[START Selected passage]
From 233a7cb235318223df8133235383f4c595c654c1 Mon Sep 17 00:00:00 2001
From: Suzuki K Poulose <suzuki.poulose@arm.com>
Date: Wed, 26 Sep 2018 17:32:54 +0100
Subject: kvm: arm64: Allow tuning the physical address size for VM
MIME-Version: 1.0
Content-Type: text/plain; charset=UTF-8
Content-Transfer-Encoding: 8bit

Allow specifying the physical address size limit for a new
VM via the kvm_type argument for the KVM_CREATE_VM ioctl. This
allows us to finalise the stage2 page table as early as possible
and hence perform the right checks on the memory slots
without complication. The size is encoded as Log2(PA_Size) in
bits[7:0] of the type field. For backward compatibility the
value 0 is reserved and implies 40bits. Also, lift the limit
of the IPA to host limit and allow lower IPA sizes (e.g, 32).

The userspace could check the extension KVM_CAP_ARM_VM_IPA_SIZE
for the availability of this feature. The cap check returns the
maximum limit for the physical address shift supported by the host.
[END Selected passage]
__Given instruction__:
Pick up the patch description for tuning the VM physical address size and continue it from where it stops. The entries that follow come from a separate source and are unrelated to the patch description.
[START Records supplied]
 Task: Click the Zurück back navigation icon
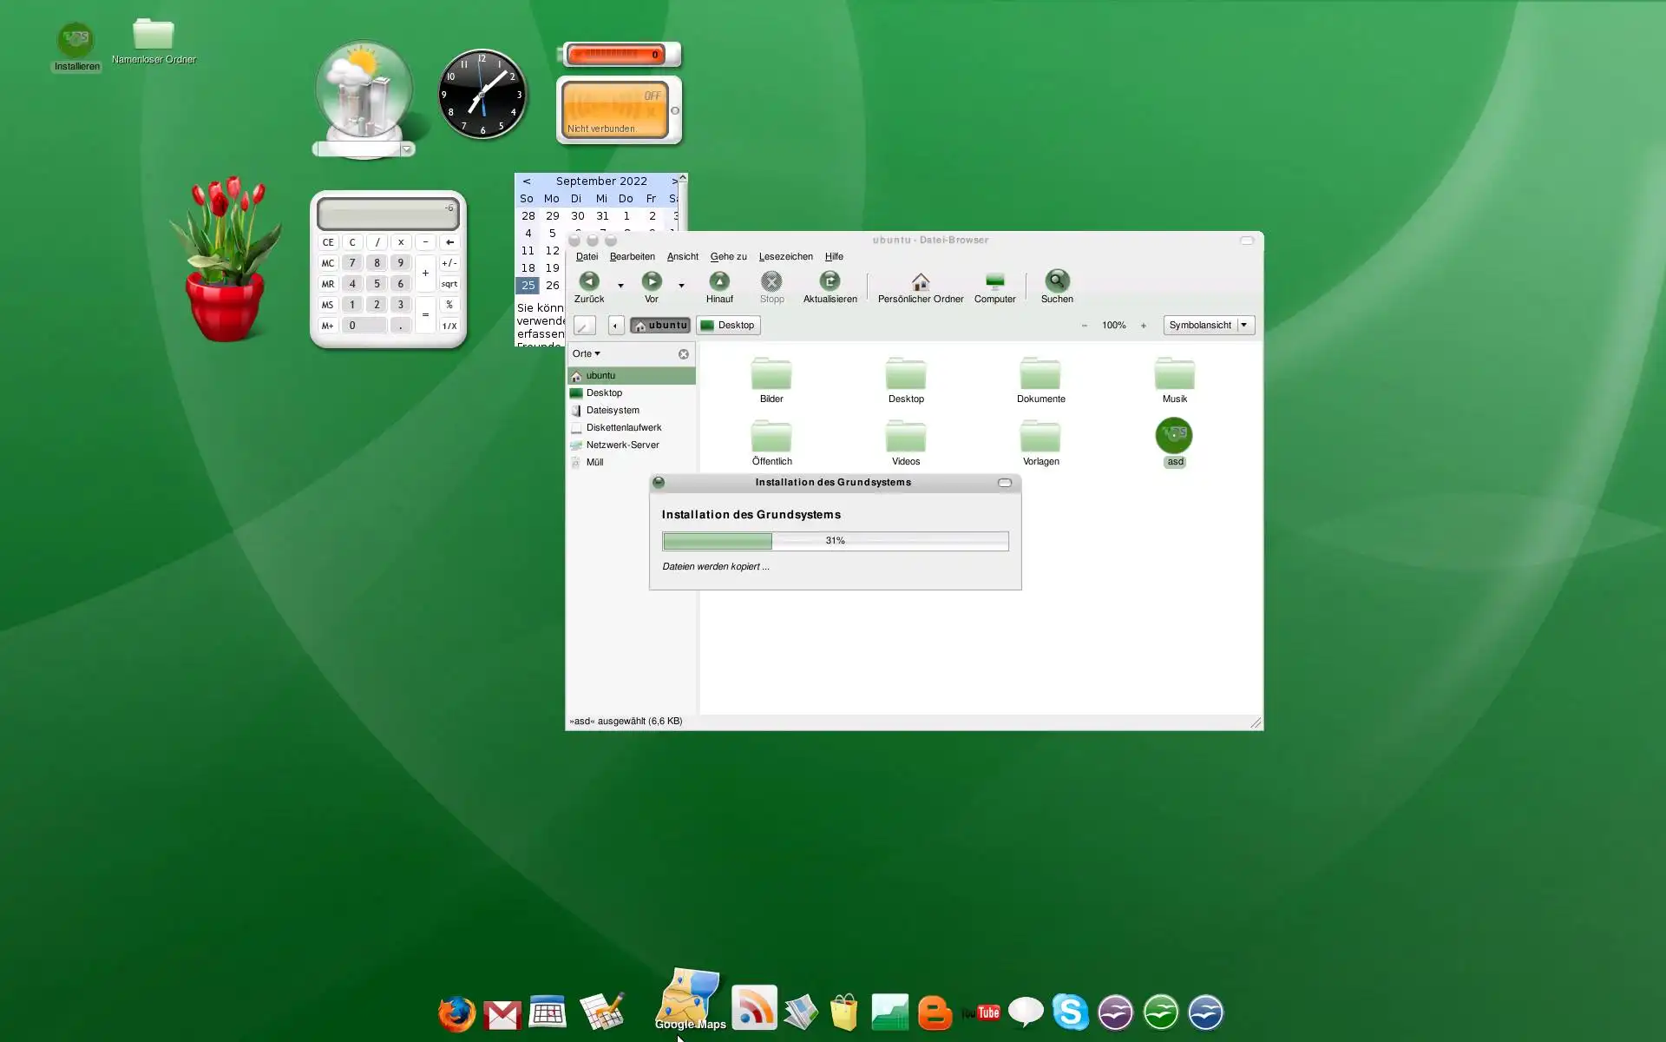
[END Records supplied]
[START Records supplied]
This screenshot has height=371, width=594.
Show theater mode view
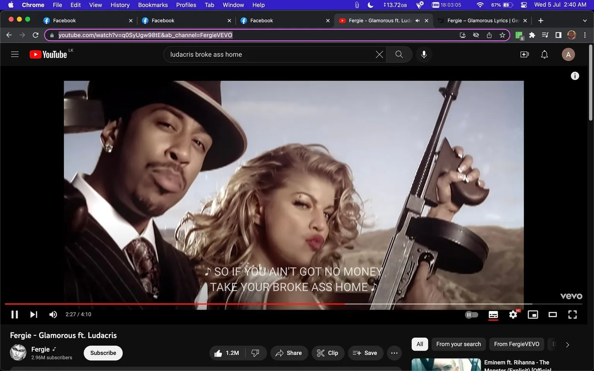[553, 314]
[END Records supplied]
__Solved exercise__:
Cc: Marc Zyngier <marc.zyngier@arm.com>
Cc: Christoffer Dall <cdall@kernel.org>
Cc: Peter Maydell <peter.maydell@linaro.org>
Cc: Paolo Bonzini <pbonzini@redhat.com>
Cc: Radim Krčmář <rkrcmar@redhat.com>
Reviewed-by: Eric Auger <eric.auger@redhat.com>
Signed-off-by: Suzuki K Poulose <suzuki.poulose@arm.com>
Signed-off-by: Marc Zyngier <marc.zyngier@arm.com>
---
 Documentation/virtual/kvm/api.txt       | 31 +++++++++++++++++++++++++++++++
 arch/arm64/include/asm/stage2_pgtable.h | 20 --------------------
 arch/arm64/kvm/reset.c                  | 17 +++++++++++++----
 include/uapi/linux/kvm.h                | 10 ++++++++++
 4 files changed, 54 insertions(+), 24 deletions(-)

(limited to 'include')

diff --git a/Documentation/virtual/kvm/api.txt b/Documentation/virtual/kvm/api.txt
index 647f94128a85..f6b0af55d010 100644
--- a/Documentation/virtual/kvm/api.txt
+++ b/Documentation/virtual/kvm/api.txt
@@ -123,6 +123,37 @@ memory layout to fit in user mode), check KVM_CAP_MIPS_VZ and use the
 flag KVM_VM_MIPS_VZ.
 
 
+On arm64, the physical address size for a VM (IPA Size limit) is limited
+to 40bits by default. The limit can be configured if the host supports the
+extension KVM_CAP_ARM_VM_IPA_SIZE. When supported, use
+KVM_VM_TYPE_ARM_IPA_SIZE(IPA_Bits) to set the size in the machine type
+identifier, where IPA_Bits is the maximum width of any physical
+address used by the VM. The IPA_Bits is encoded in bits[7-0] of the
+machine type identifier.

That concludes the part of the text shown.